'''

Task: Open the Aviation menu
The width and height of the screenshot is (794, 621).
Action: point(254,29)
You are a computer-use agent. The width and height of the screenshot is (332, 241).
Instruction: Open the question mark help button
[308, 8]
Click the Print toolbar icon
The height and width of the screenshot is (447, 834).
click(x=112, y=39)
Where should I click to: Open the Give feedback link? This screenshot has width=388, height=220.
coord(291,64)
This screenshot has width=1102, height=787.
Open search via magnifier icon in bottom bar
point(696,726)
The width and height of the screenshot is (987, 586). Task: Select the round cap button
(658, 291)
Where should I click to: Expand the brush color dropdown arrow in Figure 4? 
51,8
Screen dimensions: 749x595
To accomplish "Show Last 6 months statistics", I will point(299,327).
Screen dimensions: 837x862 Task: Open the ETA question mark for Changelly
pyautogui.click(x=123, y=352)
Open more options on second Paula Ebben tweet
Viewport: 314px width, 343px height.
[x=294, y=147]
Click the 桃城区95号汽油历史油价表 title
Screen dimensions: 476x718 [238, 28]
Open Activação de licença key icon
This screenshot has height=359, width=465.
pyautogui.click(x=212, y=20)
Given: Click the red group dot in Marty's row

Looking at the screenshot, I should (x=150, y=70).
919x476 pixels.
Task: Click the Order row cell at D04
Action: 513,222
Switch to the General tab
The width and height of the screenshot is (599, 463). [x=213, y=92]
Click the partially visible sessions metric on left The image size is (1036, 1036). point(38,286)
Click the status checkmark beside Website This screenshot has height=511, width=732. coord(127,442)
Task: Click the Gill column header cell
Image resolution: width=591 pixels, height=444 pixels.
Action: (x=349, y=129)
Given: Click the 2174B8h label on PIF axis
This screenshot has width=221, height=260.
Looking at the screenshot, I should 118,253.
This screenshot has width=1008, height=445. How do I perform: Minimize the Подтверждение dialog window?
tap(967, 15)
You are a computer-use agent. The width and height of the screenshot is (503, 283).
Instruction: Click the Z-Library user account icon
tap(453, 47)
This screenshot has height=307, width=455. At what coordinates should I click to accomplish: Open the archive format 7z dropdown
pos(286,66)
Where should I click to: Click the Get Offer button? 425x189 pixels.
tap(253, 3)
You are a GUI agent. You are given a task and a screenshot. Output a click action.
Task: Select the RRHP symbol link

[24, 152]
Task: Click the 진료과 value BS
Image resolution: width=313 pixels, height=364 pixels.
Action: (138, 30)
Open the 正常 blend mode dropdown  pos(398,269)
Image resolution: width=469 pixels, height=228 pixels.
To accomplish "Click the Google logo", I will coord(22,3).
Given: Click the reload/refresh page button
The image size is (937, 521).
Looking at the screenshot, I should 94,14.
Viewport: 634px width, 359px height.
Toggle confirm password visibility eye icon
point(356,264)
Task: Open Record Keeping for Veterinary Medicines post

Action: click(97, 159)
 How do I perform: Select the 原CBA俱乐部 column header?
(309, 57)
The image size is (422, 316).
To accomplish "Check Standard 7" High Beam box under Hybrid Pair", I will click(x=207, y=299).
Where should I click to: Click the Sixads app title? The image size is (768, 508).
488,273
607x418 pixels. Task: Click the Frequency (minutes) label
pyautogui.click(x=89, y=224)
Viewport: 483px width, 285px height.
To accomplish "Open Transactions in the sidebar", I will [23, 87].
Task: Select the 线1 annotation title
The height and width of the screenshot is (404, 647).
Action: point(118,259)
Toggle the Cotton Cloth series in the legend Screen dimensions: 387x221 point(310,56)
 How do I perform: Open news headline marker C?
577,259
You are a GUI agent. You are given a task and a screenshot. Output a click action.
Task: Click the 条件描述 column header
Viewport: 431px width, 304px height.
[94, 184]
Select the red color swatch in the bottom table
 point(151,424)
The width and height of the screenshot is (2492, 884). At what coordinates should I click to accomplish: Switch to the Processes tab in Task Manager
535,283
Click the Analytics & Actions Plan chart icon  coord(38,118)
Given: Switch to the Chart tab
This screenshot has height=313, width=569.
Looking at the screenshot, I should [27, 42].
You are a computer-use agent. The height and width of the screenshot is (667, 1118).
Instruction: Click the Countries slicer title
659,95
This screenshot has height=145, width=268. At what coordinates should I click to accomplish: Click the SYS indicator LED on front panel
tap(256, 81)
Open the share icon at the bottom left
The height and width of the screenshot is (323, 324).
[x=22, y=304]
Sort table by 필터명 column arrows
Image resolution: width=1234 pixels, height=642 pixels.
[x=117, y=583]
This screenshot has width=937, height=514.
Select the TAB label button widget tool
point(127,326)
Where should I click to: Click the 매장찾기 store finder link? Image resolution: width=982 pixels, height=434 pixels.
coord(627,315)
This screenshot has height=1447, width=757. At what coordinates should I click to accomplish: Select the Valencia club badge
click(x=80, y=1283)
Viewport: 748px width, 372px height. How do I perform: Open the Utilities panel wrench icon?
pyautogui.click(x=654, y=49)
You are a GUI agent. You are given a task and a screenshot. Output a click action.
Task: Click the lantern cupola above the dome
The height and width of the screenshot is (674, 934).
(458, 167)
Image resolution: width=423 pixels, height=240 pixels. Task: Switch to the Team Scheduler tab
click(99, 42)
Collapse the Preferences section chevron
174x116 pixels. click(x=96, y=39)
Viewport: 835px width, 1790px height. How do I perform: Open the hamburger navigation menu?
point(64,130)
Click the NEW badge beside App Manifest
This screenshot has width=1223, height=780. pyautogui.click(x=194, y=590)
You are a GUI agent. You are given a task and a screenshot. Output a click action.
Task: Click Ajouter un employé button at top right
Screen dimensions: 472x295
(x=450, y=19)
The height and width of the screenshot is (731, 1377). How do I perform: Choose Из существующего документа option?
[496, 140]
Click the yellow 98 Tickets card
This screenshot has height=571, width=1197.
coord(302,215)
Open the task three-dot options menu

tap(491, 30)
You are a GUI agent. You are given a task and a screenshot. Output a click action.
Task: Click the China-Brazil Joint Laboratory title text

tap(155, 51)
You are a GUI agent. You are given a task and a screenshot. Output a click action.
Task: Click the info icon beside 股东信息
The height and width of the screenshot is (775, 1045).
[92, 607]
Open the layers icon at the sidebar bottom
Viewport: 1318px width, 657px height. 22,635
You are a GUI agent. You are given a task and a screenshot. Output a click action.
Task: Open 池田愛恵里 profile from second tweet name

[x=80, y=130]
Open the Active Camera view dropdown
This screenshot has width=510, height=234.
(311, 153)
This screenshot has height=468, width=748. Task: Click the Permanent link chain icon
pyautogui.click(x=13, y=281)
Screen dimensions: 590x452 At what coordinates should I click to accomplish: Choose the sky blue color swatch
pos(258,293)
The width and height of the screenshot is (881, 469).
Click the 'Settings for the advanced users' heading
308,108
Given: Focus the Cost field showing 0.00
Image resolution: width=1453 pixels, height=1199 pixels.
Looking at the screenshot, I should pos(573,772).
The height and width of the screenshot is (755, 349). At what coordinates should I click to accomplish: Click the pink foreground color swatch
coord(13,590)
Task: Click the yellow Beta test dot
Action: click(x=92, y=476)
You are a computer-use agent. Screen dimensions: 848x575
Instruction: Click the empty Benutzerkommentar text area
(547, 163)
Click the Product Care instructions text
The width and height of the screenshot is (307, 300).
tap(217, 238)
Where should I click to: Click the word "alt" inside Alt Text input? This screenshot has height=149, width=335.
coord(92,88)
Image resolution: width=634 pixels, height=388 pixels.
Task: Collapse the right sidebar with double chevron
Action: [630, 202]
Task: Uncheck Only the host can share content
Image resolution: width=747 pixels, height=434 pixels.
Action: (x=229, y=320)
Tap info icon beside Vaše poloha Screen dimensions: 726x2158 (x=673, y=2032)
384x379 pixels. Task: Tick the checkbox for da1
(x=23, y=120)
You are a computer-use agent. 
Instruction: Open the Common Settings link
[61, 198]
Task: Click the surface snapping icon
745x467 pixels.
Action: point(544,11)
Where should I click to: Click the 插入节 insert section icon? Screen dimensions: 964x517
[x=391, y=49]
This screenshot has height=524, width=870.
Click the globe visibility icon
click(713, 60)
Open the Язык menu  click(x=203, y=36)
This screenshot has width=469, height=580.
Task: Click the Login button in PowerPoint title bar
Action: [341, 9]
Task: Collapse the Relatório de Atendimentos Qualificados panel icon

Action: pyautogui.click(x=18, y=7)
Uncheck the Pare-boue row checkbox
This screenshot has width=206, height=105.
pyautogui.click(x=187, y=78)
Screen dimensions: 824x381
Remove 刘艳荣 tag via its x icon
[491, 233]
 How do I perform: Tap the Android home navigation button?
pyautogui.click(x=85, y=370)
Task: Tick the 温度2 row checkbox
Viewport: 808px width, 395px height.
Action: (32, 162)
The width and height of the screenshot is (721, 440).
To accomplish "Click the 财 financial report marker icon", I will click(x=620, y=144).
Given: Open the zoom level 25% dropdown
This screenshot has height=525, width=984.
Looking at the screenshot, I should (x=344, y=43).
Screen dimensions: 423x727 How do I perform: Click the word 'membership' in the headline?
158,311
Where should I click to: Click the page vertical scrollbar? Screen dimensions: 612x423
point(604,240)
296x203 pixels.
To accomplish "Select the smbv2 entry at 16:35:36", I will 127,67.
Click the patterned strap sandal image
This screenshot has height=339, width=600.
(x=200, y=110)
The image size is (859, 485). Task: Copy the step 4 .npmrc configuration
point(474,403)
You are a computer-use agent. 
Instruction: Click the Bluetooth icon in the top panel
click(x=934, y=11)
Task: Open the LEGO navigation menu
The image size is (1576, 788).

'''

● **Task requirements**:
Taking the lines above, repeat exactly those from the line that contains "Image resolution: width=1453" through the line that contains "You are a computer-use agent. Screen", and both of those lines as well. Include nothing else.

● **Task result**:
Image resolution: width=1453 pixels, height=1199 pixels.
Looking at the screenshot, I should pos(573,772).
The height and width of the screenshot is (755, 349). At what coordinates should I click to accomplish: Click the pink foreground color swatch
coord(13,590)
Task: Click the yellow Beta test dot
Action: click(x=92, y=476)
You are a computer-use agent. Screen dimensions: 848x575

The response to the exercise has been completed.